Call it the Singapore squeeze. The city state is becoming a tactical testing ground in executives’ fight back against short sellers. China Minzhong, the food producer savaged by Glaucus Research last week, yesterday announced a takeover offer from its biggest shareholder that recovered all the value lost in the attack, and more. Last year, Olam blasted Muddy Waters, Glaucus’s better-known California compatriot, with a capital-raising backed by the financial firepower of one of its biggest shareholders, Temasek. But Olam’s shares are now just 3 per cent above their post-attack low. Temporary tactics aside, the effects of short sellers can be hard to shift.
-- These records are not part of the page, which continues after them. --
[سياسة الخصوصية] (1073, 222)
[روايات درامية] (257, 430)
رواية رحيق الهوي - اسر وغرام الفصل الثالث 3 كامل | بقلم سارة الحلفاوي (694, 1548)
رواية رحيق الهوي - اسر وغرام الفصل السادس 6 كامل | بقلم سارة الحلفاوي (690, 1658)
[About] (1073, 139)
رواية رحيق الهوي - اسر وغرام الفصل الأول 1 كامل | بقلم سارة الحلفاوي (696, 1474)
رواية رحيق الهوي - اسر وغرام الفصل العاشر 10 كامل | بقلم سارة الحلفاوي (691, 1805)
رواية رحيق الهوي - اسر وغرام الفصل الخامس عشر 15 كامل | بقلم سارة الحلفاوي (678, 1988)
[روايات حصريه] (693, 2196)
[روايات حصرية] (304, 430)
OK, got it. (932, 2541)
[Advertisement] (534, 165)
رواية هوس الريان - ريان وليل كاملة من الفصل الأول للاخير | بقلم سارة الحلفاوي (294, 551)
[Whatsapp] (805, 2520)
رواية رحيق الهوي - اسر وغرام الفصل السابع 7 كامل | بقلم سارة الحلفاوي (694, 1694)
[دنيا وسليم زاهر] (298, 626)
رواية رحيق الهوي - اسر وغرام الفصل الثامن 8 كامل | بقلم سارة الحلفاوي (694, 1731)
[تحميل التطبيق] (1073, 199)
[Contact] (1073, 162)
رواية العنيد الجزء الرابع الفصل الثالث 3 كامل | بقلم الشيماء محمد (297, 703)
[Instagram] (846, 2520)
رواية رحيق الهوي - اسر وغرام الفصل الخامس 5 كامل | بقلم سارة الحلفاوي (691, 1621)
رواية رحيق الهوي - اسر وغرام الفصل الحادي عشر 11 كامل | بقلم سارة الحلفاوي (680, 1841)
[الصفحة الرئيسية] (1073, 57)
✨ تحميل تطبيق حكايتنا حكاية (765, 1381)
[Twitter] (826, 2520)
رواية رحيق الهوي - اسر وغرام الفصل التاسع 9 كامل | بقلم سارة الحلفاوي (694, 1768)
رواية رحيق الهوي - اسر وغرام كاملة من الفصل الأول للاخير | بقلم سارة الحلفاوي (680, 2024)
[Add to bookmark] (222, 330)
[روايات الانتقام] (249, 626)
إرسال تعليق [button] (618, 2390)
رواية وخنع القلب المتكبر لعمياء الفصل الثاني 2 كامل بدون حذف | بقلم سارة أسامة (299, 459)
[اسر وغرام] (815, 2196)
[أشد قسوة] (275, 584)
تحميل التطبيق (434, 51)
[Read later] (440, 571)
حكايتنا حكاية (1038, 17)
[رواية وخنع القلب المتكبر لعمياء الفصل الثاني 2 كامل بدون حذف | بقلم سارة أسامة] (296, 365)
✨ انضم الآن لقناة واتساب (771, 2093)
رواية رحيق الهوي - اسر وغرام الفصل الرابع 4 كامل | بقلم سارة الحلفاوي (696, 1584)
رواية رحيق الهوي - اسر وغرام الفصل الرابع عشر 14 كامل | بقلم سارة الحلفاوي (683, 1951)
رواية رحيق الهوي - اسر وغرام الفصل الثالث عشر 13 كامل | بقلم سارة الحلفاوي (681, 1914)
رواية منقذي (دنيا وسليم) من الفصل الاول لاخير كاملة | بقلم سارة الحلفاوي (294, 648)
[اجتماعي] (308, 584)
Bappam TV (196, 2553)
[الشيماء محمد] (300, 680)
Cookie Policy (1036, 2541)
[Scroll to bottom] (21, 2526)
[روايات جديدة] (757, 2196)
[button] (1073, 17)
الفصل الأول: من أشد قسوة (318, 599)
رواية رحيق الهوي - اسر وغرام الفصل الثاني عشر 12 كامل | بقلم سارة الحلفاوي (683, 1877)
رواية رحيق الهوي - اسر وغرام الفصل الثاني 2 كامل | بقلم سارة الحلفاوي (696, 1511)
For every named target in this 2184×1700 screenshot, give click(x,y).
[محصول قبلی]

Muddy Waters’ attack caught Olam midway between being a cocoa-to-cashews trader and becoming a farm-to-factory gate supplier of the same products. In other words, at the point where its new investments still needed funding and its existing ones had not yet produced returns. This year, Olam has changed tack, nearly halving capital spending plans and pledging to sell stakes in various projects. After announcing the plan, its shares briefly climbed above their pre-attack level. Since then, Olam has fallen 15 per cent, a poorer performance than most of its peers.
Short attacks have many effects. After the early share price hit comes the strategy rethink. Olam’s new plans are less about its vocal critic than a generally more cautious investor mood. Then it is down to execution. Its investors had been happier waiting for proof of its new direction, but it can take some comfort in a 2 per cent jump yesterday in spite of a further blast from its nemesis.